# Vector and Matrix Norms and Condition Numbers

This notebook provides an introduction to vector norms, matrix norms, and condition numbers, which are fundamental concepts in numerical linear algebra.

## Vector Norms

A vector norm is a function that assigns a non-negative length or size to a vector. Common vector norms include:

- **L1 norm (Manhattan norm)**: $\|x\|_1 = \sum_{i=1}^n |x_i|$
- **L2 norm (Euclidean norm)**: $\|x\|_2 = \sqrt{\sum_{i=1}^n x_i^2}$
- **L∞ norm (Maximum norm)**: $\|x\|_\infty = \max_{i=1}^n |x_i|$

These norms satisfy the properties of:
1. Positive definiteness: $\|x\| \geq 0$ and $\|x\| = 0$ iff $x = 0$
2. Homogeneity: $\|cx\| = |c| \|x\|$
3. Triangle inequality: $\|x + y\| \leq \|x\| + \|y\|$

In [5]:
import numpy as np

# Example vector
x = np.array([3, 4, -5])

# L1 norm
l1_norm = np.linalg.norm(x, 1)
print(f"L1 norm of {x}: {l1_norm}")

# L2 norm
l2_norm = np.linalg.norm(x, 2)
print(f"L2 norm of {x}: {l2_norm}")

# L-infinity norm
linf_norm = np.linalg.norm(x, np.inf)
print(f"L∞ norm of {x}: {linf_norm}")

# Manual calculation for verification
print(f"Manual L1: {np.sum(np.abs(x))}")
print(f"Manual L2: {np.sqrt(np.sum(x**2))}")
print(f"Manual L∞: {np.max(np.abs(x))}")

L1 norm of [ 3  4 -5]: 12.0
L2 norm of [ 3  4 -5]: 7.0710678118654755
L∞ norm of [ 3  4 -5]: 5.0
Manual L1: 12
Manual L2: 7.0710678118654755
Manual L∞: 5


## Matrix Norms

Matrix norms extend the concept of vector norms to matrices. Common matrix norms include:

- **Induced norms**: Based on vector norms
  - 1-norm: $\|A\|_1 = \max_j \sum_i |a_{ij}|$ (maximum column sum)
  - 2-norm: $\|A\|_2 = \sigma_1$ (largest singular value)
  - ∞-norm: $\|A\|_\infty = \max_i \sum_j |a_{ij}|$ (maximum row sum)

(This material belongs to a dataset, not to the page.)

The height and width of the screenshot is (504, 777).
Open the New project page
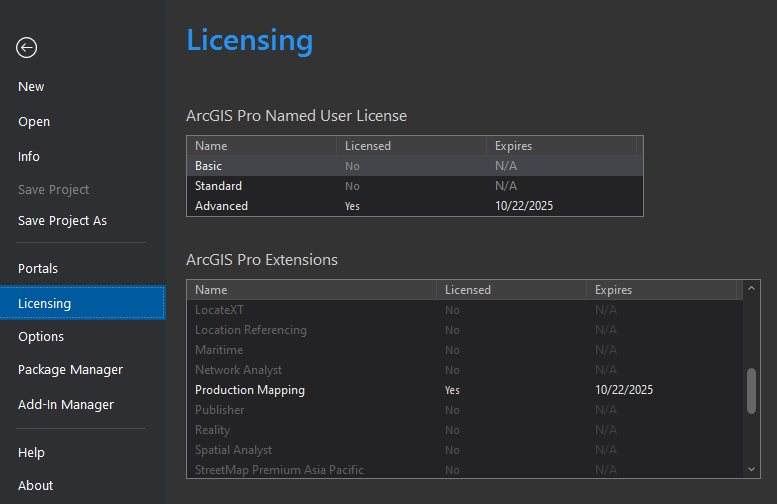(x=31, y=87)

- **Frobenius norm**: $\|A\|_F = \sqrt{\sum_{i,j} a_{ij}^2}$ (square root of sum of squares)

Note: The Frobenius norm is not an induced (operator) norm; it is unitarily invariant and submultiplicative.

Matrix norms satisfy similar properties to vector norms and are submultiplicative: $\|AB\| \leq \|A\| \|B\|$

In [6]:
# Example matrix
A = np.array([[1, 2, 3],
              [4, 5, 6],
              [-1, 0, 2]])

print("Matrix A:")
print(A)
print()

# Matrix norms
norm_1 = np.linalg.norm(A, 1)
norm_2 = np.linalg.norm(A, 2)
norm_inf = np.linalg.norm(A, np.inf)
norm_fro = np.linalg.norm(A, 'fro')

print(f"1-norm: {norm_1}")
print(f"2-norm: {norm_2}")
print(f"∞-norm: {norm_inf}")
print(f"Frobenius norm: {norm_fro}")

# Manual verification for 1-norm (max column sum)
col_sums = np.sum(np.abs(A), axis=0)
print(f"Manual 1-norm (max column sum): {np.max(col_sums)}")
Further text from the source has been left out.